The seismometer will be trying to detect extremely faint seismic waves traveling through the planet's interior. Triggered by "marsquakes" and meteorite impacts, these waves can be used to reveal compositional changes as they bounce around inside Mars. Never before have we glimpsed the subsurface of Mars, but now we have a mission that's going to take a 3-D "ultrasound" of its interior, revealing some of Mars's deepest secrets, mission scientists said.

The heat flow probe will slowly drill its way underground to a depth of up to 16 feet (5 meters). Once below the surface, the probe (aptly nicknamed "the mole") will gauge how much heat is propagating through the crust from the planet's mantle. All planets slowly release heat since they formed, and the amount of heat is directly related to what the planet is made of. One mystery surrounding Mars's interior focuses on the type of asteroids that accreted over 4 billion years ago to form the mass of the planet we see today. According to Suzanne Smrekar, InSight's deputy principal investigator, the HP3 probe will fill an important gap in our understanding of how Mars evolved.

"We have all these models about the thermal evolution of planets, but we have very little way of validating them," she explained. "It's super important for understanding all that's going on with the surface and what's going on with the interior of Mars now."

By measuring the heat flow at this one location, argued Smrekar, planetary scientists can extrapolate that number for the rest of the planet, finally revealing what the planet's primitive building blocks are.

The InSight team tests the spacecraft's robotic arm, doing its best to mimic Martian conditions at NASA's Jet Propulsion Laboratory.

Finally, with a little help from InSight's onboard X-band radio, mission scientists will also be able to measure Mars' "wobble" – a measurement that complements the science investigations of SEIS and HP3. They plan on sending radio signals from the Earth-based Deep Space Network (DSN), which is used to communicate with our robotic missions throughout the solar system, and then measure the Doppler shift of the returned radio signal over the course of InSight's two-year primary mission.

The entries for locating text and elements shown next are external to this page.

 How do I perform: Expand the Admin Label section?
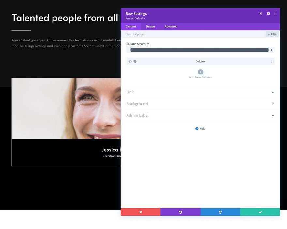[x=200, y=115]
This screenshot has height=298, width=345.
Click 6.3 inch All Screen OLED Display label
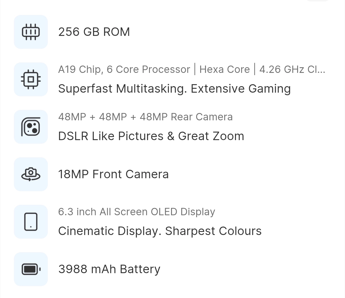tap(137, 212)
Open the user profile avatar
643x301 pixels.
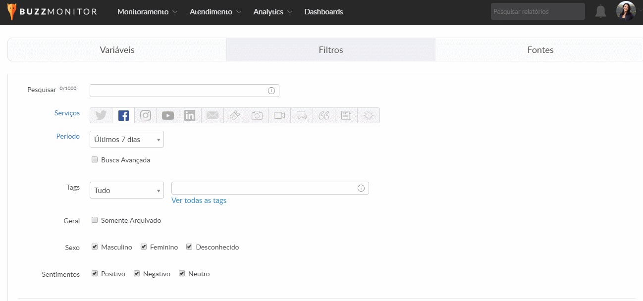coord(626,11)
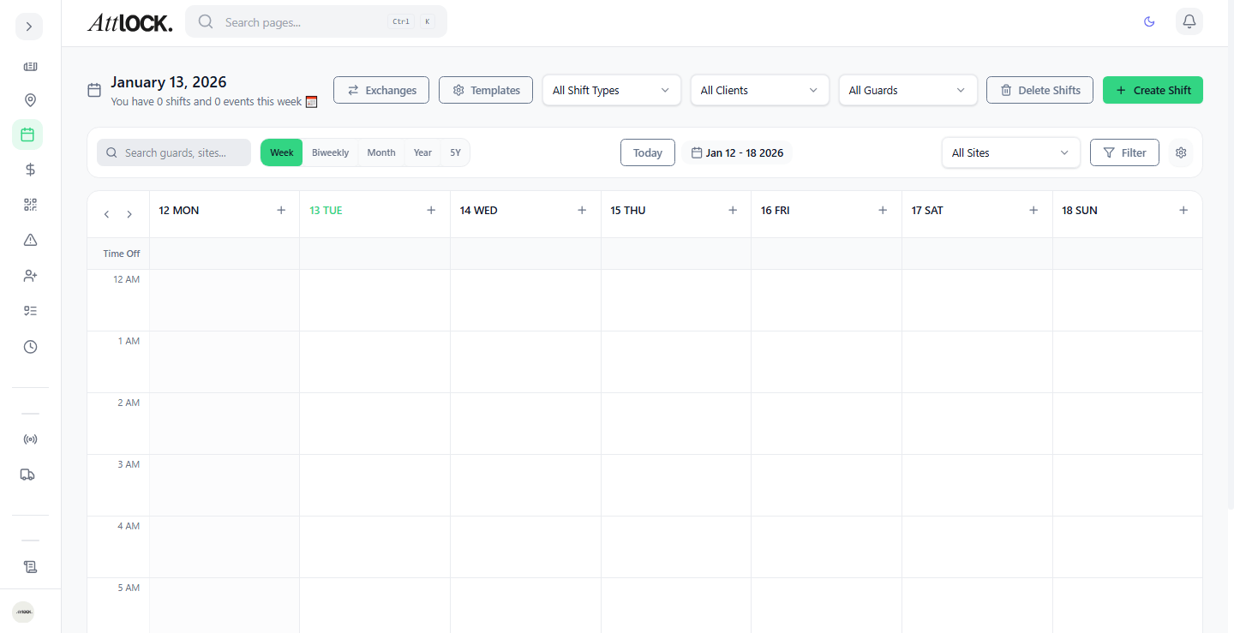Open the All Sites dropdown
Image resolution: width=1234 pixels, height=633 pixels.
(x=1010, y=152)
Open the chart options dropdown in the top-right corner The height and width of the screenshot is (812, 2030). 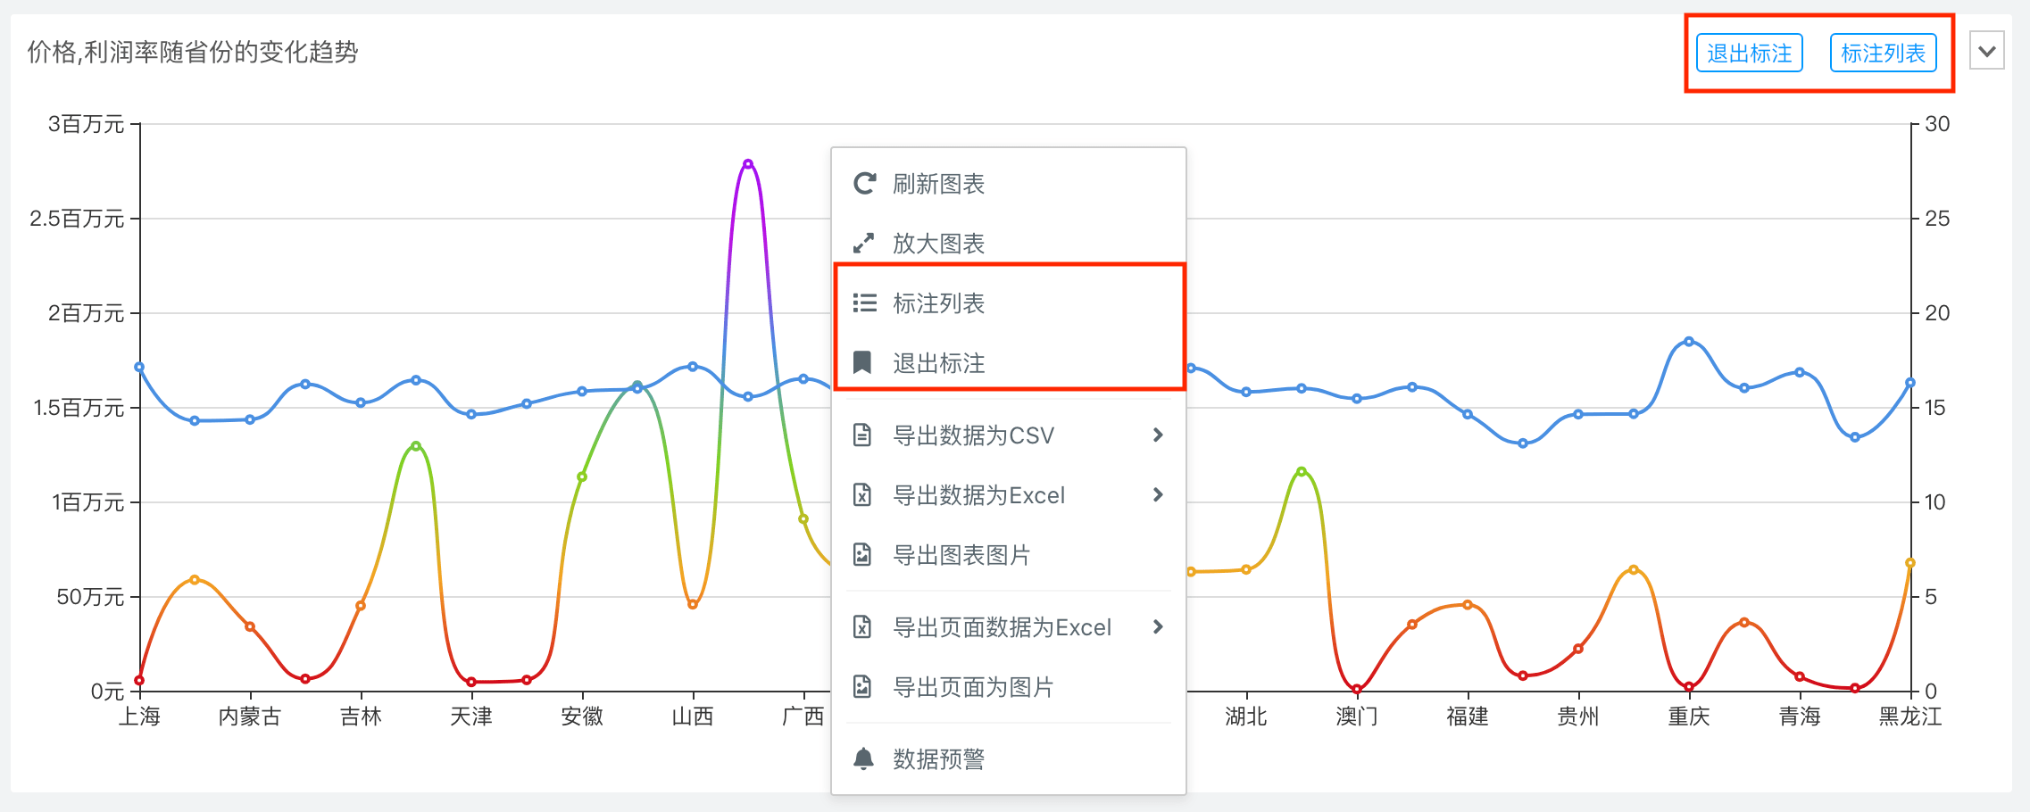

This signal can then be used to gauge how fast the lander is moving, relative to Earth, and will therefore reveal how much the entire planet wobbles on its axis. The amount of planetary wobble relates to the size and composition of the Martian core, another piece of the Martian puzzle that we don't yet know.

InSight may be an immobile lander (in contrast to its roving six-wheeled cousin Curiosity), but that won't affect the scope of the science that the mission hopes to achieve. One neat study that could use the lander's unique data-collection methods focuses on an atmospheric phenomenon that is very common on the red planet: dust devils. Though usually fairly small on Earth, Martian dust devils are king, sometimes rising miles high into the atmosphere — and they can cause quite a rumble.

"Several people on our science team have been doing a bunch of studies on dust devils in the Mojave Desert," said Bruce Banerdt, InSight principal investigator at JPL. Using a system of seismometers, wind sensors and pressure sensors, the team set out to see what kind of signal InSight might measure should a Mars dust devil sweeps through the lander's landing site.

"We can actually watch the pressure drop, it's like a mini-hurricane, the pressure in the center of a dust devil is very low when compared to the ambient pressure," Banerdt noted. "So, as it goes by, even if it doesn't go right over the lander, we can see a pressure signature, and that pressure slightly pulls up ground and the seismometer can detect the minuscule tilt of the ground as the devil goes by."

With that information in hand, Banerdt is confident that they will be able to not only detect these dust devils as they swirl over InSight, they will also be able to decipher their size and direction of travel, while also learning about the elasticity of the soil beneath the seismometer.

Now that InSight has landed on Mars and even returned its first images of the "parking lot" plain, mission scientists are looking forward to the Mars mysteries they hope their mission will elucidate. And, who knows, we might learn a little about the origins of our own planet along the way.